Per i costumi, mentre gli attori-burattini indossano i panni dell’epoca (tuniche, calzari, ecc.), i ragazzi sono vestiti normalmente, e la donna indossa un abito etnico, di foggia mediorientale, ma attuale, di quelli utilizzati anche oggi.
Un impianto luci, anche essenziale, potrebbe facilitare il passaggio da un’ambientazione all’altra, evidenziando e differenziando i momenti della “storia” e quelli dei commenti nell’attualità.
Per l’amplificazione, come sempre, se non si può disporre di radiomicrofoni è opportuno utilizzare dei microfoni panoramici ben posizionati.

Commenti
Pur essendo la continuazione ideale di un'altra proposta teatrale dello stesso autore (“Una storia d’amore”, sul tema della nascita di Gesù e sulla sua famiglia), questo spettacolo può essere realizzato indipendentemente, come rappresentazione a sé. Il periodo più adatto è naturalmente quello quaresimale e pasquale; ma, trattando in generale della figura di Gesù, può essere proposto anche in altri momenti dell’anno.

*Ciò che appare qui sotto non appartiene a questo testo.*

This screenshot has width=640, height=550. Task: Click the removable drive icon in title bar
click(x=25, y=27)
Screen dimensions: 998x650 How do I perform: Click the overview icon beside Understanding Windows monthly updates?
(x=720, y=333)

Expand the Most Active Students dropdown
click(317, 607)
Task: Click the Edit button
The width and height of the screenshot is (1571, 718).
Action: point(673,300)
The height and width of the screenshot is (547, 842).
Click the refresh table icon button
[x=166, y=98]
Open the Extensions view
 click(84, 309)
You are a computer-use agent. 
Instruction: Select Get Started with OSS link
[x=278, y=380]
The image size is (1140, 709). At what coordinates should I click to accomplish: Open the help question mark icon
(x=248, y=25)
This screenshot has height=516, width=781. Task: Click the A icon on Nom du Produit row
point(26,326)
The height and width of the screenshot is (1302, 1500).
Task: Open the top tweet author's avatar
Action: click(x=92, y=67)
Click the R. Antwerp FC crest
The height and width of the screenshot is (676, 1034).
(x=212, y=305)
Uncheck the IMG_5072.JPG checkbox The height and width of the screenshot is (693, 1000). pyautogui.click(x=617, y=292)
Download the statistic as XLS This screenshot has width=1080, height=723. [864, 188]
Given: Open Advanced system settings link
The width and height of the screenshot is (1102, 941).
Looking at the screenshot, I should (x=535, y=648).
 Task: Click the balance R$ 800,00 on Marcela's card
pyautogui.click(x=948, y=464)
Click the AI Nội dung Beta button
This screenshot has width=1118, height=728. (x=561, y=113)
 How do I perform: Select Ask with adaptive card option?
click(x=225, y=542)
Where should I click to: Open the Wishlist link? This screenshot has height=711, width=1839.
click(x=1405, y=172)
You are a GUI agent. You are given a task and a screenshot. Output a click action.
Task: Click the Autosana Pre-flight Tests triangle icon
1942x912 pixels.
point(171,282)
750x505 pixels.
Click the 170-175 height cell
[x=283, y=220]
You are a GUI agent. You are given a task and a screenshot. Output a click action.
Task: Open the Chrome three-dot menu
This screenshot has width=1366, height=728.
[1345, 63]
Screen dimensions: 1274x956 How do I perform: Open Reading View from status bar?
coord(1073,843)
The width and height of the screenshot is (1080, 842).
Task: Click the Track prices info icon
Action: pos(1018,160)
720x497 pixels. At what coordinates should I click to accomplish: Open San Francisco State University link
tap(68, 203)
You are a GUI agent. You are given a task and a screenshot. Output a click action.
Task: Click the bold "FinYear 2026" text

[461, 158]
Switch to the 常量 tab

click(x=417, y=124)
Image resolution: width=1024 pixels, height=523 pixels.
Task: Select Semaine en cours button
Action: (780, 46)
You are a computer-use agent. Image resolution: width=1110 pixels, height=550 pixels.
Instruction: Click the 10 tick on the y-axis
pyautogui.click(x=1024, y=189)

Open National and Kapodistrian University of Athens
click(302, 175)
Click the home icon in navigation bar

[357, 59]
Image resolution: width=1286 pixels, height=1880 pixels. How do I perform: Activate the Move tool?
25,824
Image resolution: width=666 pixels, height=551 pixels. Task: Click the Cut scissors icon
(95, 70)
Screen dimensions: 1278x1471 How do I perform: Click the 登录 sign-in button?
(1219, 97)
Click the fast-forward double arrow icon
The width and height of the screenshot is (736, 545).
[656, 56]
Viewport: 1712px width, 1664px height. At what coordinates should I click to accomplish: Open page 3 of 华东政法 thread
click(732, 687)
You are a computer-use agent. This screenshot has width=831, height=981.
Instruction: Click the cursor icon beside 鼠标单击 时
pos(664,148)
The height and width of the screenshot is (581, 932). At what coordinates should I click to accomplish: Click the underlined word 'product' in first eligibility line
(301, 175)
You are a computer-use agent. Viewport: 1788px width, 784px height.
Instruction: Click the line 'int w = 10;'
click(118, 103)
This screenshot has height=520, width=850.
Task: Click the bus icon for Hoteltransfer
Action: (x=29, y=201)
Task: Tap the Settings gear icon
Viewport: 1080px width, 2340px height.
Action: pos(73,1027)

Per quanto riguarda le capacità richieste agli attori, si tenga presente che la parte cantata è affidata essenzialmente ai “burattini”, cioè quelli che rappresentano la storia in costume.
Particolarmente brillante dovrebbe essere il personaggio del Burattinaio, la cui presenza scenica permette di risolvere in maniera convincente i passaggi dall’evento storico all’attualità. I tre attori “spettatori” dovrebbero possibilmente avere una recitazione molto spontanea; mentre la Donna (ovvero Maria), pur avendo solo piccoli interventi e un monologo verso la fine, dovrebbe essere prima molto discreta, poi convincente e intensa.
In generale non ci sono problemi per la preparazione di questo spettacolo: l’andamento vivace, ma anche i colpi di scena e i momenti di emozione danno modo alla compagnia teatrale di conservare un buon ritmo, così da tenere viva l’attenzione del pubblico.